I have three lists, the first is a list of names, the second is a list of dictionaries, and the third is a list of data. Each position in a list corresponds with the same positions in the other lists. List_1[0] has corresponding data in List_2[0] and List_3[0], etc. I would like to turn these three lists into a dictionary inside a dictionary, with the values in List_1 being the primary keys. How do I do this while keeping everything in order?
+12
A:
>>> a = [1,2,3]
>>> b = [4,5,6]
>>> c = [7,8,9]
>>> dict(zip(a, zip(b, c)))
{1: (4, 7), 2: (5, 8), 3: (6, 9)}
See the documentation for more info on zip
.
As lionbest points out below, you might want to look at itertools.izip()

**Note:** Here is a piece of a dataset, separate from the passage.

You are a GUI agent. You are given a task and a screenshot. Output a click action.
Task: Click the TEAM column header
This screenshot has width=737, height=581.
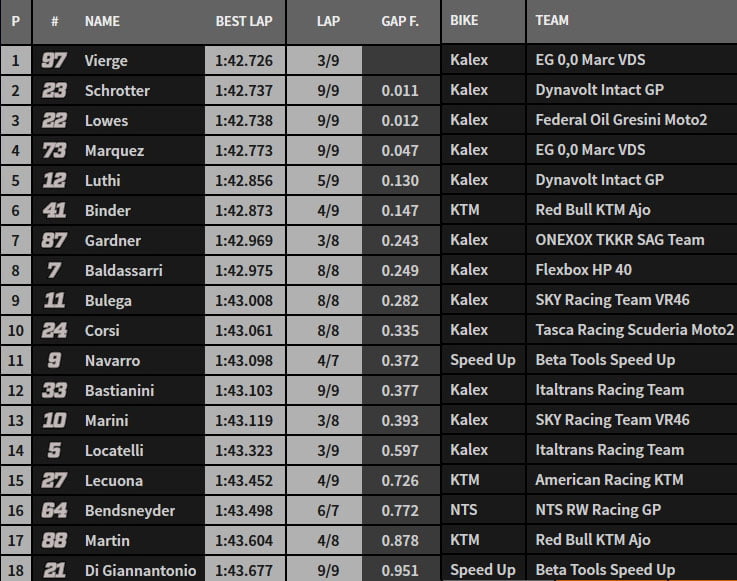(552, 20)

if your input data is large. izip
does essentially the same thing as zip
, but it creates iterators instead of lists. This way, you don't create large temporary lists before creating the dictionary.
balpha
2009-08-05 12:27:35
If a,b,c will be huge, I recommend izip from itertools module.
lionbest
2009-08-05 13:01:48
@lionbest: Good point, I've added that.
balpha
2009-08-05 13:10:59
+1
A:
Python 3:
combined = {name:dict(data1=List_2[i], data2=List_3[i]) for i, name in enumerate(List_1)}
Python 2.5:
combined = {}
for i, name in enumerate(List_1):
combined[name] = dict(data1=List_2[i], data2=List_3[i])
rincewind
2009-08-05 12:28:07
A:
if the order of these things matters, you should not use a dictionary. by definition, they are unordered. you can use one of the many ordered_dictionary implementations floating around, or wait for python 2.7 or 3.1 which will include an ordered dictionary implementation in the collections module.